[Fragment strony]
══════════
Wówczas zaczęła się największa świetność Izraela. Takie zadania dla księży są dziś. Trzeba im o tym powiedzieć.
Niestety księża uwierzyli, że nie mogą się mieszać do spraw ważnych, publicznych, dotyczących całego narodu, bo się je nazywa politycznymi. W ten sposób naród mający wystarczającą ilość księży, znalazł się bez duszpasterzy. Księża są wprawdzie kapłanami, ale przestali być duszpasterzami, czyli tymi, którzy wyjaśniają swym wiernym, jak mają postępować w zmaganiach z niewierzącymi. Nie tłumaczyli, jak mają się zachować wierzący, a więc zwolennicy cywilizacji życia, w starciu ze zwolennikami cywilizacji śmierci – jak to nazwał Papież Jan Paweł II.
Inny błędnym mniemaniem, jakie księża dali sobie wmówić, jest przekonanie, że
są ponad podziałami, czyli ani po jednej, ani po drugiej stronie. Ani po stronie ludzi wierzących, ani po stronie niewierzących. Inaczej mówiąc są obojętni na problemy jednych i drugich albo są wodzami jednych i drugich. Wielu księżom to nawet imponuje!
Zdaje się im, że są przez to ważniejsi. Tu trudno znaleźć nawet jakiś pozór prawdy. Księża z natury rzeczy, z ustanowienia Bożego są duszpasterzami, a więc wodzami ludzi wierzących, stojących po prawej stronie, czyli wyznających cywilizację życia. Stanąć ponad podziałami, to znaczy zrezygnować z duszpasterzowania i równocześnie popierać cywilizację życia i cywilizację śmierci. To jest niemożliwe. To tak jakby przed południem głosili kazanie, jak budować Kościół Boży, a wieczorem, w zupełnie innym towarzystwie, podpowiadali, jak niszczyć Kościół Boży. A jednak i to szatan osiągnął. Byli to tak zwani TW, czyli tajni współpracownicy bezbożnej strony. To były wilki w stadzie owiec, a nie duszpasterze. Pan Jezus wyraźnie pouczał: Nie można dwom panom służyć. Duszpasterze, którzy uwierzyli, że są ponad podziałami, stawali się nie tyle ludźmi ważniejszymi, co niemającymi żadnego znaczenia w walce Kościoła o zbawienie; sami stawiali się poza margines społeczeństwa. By tę sprawę lepiej zrozumieć, zróbmy drastyczne, niezbyt może ładne porównanie. Walka pomiędzy cywilizacją życia a cywilizacją śmierci odbywa się na różne sposoby, także w czasie wyborów. Zapytajmy się, kto ma większy wpływ na to, by katolicy doszli do władzy: bezdomny pies, który boi się zaszczekać, czy też ksiądz, który słowa na ten temat nie piśnie, bo uważa, że jest ponad podziałami? – Jeden i drugi nie ma żadnego znaczenia. I to trzeba księżom uświadomić, że stając ponad podziałami, stali się ludźmi bez wartości.
══════════
[Zadania do wykonania]
[1] Kim według tekstu o księżach byli tak zwani TW?
[2] Proszę podjąć tekst o księżach i dopisać jego dalszy ciąg, zaczynając po ostatnim zdaniu.

[Dostarczone pozycje]
══════════
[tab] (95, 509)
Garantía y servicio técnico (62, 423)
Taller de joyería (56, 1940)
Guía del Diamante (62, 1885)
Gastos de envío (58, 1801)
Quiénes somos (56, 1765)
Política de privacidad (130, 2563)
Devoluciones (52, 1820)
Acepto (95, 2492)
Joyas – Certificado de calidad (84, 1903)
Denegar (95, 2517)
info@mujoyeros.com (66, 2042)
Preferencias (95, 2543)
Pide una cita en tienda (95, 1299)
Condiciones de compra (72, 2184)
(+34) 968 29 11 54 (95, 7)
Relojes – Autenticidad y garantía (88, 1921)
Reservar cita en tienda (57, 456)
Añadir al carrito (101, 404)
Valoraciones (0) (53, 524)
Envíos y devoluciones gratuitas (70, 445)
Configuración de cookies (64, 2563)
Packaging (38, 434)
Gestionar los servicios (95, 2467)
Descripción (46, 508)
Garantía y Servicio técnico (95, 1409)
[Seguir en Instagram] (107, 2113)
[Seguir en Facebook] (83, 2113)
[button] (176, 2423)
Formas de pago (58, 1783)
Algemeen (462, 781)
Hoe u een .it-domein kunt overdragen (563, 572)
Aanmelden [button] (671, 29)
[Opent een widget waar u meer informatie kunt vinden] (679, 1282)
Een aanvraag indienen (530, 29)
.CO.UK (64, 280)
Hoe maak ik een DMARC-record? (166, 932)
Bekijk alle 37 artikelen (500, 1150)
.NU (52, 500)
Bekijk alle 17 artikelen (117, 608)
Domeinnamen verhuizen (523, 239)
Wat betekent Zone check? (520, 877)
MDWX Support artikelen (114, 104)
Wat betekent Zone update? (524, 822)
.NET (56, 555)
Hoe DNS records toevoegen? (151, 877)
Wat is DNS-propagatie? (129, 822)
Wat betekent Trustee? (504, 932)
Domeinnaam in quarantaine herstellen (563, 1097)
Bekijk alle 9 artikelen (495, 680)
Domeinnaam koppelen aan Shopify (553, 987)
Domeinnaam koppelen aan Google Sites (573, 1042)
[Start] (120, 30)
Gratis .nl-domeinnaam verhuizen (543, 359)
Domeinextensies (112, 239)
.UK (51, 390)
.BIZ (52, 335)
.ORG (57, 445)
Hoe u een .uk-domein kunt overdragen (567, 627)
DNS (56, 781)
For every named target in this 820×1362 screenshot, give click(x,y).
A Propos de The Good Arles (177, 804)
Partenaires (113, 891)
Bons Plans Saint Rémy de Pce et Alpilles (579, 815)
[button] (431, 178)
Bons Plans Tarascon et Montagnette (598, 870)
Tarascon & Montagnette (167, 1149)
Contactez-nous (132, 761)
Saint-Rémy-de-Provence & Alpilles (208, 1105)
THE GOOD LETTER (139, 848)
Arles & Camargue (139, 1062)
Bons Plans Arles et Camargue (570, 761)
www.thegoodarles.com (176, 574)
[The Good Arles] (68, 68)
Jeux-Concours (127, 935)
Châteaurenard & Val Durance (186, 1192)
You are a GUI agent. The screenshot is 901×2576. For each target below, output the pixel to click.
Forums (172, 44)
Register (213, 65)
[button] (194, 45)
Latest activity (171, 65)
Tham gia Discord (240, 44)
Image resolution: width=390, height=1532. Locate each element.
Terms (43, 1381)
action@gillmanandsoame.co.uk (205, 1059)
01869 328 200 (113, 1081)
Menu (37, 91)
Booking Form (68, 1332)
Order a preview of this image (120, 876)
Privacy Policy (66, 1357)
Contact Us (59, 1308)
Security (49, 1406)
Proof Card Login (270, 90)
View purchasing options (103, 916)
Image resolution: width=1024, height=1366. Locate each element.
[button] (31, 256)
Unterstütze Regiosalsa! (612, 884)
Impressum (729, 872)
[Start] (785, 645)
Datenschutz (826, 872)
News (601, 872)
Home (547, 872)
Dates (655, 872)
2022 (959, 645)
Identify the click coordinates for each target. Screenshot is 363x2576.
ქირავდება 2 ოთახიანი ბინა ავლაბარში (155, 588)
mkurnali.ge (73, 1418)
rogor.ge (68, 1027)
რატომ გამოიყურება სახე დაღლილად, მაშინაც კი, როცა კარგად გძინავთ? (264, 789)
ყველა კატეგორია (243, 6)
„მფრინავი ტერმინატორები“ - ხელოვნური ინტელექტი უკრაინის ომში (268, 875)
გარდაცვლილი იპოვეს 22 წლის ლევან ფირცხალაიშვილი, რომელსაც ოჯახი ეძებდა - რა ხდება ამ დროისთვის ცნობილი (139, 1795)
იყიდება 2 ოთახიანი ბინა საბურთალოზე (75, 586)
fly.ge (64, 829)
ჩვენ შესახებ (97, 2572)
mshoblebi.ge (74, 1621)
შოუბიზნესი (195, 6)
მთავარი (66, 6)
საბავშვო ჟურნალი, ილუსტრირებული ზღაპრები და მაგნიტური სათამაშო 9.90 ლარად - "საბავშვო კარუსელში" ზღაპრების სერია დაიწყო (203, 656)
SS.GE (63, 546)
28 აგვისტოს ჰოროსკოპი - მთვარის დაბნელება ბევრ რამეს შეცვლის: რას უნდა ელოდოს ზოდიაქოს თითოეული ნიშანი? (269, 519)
══════════
[Odpowiedzi do zadań]
[1] Tajnymi współpracownikami bezbożnej strony.

[2]
Inne błędne twierdzenie jakiego księża się trzymają, to powiedzenie: Niech każdy głosuje według własnego sumienia. Pozornie słuszne! Księża, którzy tak mówili, byli przekonani, że postępują inteligentnie. Ale gdy przypatrzymy się sprawie dokładniej, zauważymy, że sumienia urabiała lewicowa, bezbożna telewizja i w tej sytuacji takie zalecenie było równoznaczne z twierdzeniem: Niech każdy głosuje tak, jak wam każe lewicowa telewizja. Więc była to wyraźna, choć nieuświadomiona współpraca duszpasterzy z lewą stroną. I dlatego posłuszni katolicy w Polsce głosowali jak głosowali! Twierdzenie: Niech każdy głosuje według swojego sumienia jest równoznaczne z zaleceniem: Róbta, co chceta. To księża powinni urabiać sumienia, a nie mówić: Róbta, co chceta, choćby w inteligentny sposób.
Dla lepszego zrozumienia podam przykład z własnego doświadczenia. Gdy byłem
proboszczem, starałem się swoim parafianom tłumaczyć, jak mają postępować, także jak mają głosować. Oczywiście w moim obwodzie wyborczym wygrywali katolicy. Przed kolejnymi wyborami przyszedł do mnie pan trzymający z lewicowym ugrupowaniem i zaproponował: Niech ksiądz nie mówi ludziom na kogo mają głosować, tylko: „Niech każdy głosuje według własnego sumienia”, a my za to wyremontujemy kaplicę na cmentarzu, założymy nowy dach, zainstalujemy chłodnię. Księdza nie będzie nic obchodzić, ksiądz dostanie gotowe kluczyki. Ludzie lewicy za to jedno zdanie tyle chcieli dla parafii zrobić!
Wydaje mi się, że dalsze tłumaczenia są zbędne.
Innym błędem, który księżom wmawiano, był ten, że jak ksiądz powie na kogo należy głosować, to ludzie zrobią odwrotnie! Po dwudziestu latach różnych głosowań księża powinni wiedzieć, że tak nie jest, skoro w katolickiej Polsce wszystkie wybory wygrywa lewica. Zauważają niektórzy, że coraz mniej ludzi chodzi do kościoła. Zastanówmy się, jaka może być tego przyczyna? Wyjaśnijmy ten problem przez porównanie: gdy kazania głosił bł. ks. Jerzy Popiełuszko, wówczas na nabożeństwa odprawiane przez niego ciągnęli ludzie z daleka. A gdy kazania głosił inny ksiądz, nawet wyższy rangą od niego, to takich tłumów nie było! Dlaczego? Bo ks. Popiełuszko mówił jako duszpasterz to, co dla ludzi w sprawach publicznych było ważne. Mówił, jak mają się zachować w owych trudnych czasach. Mieli więc wyraźne wskazówki. Było więc po co przychodzić. A jakie wskazówki otrzymują wierni dzisiaj co do spraw publicznych?
A przecież walka z Bogiem wcale nie ustała!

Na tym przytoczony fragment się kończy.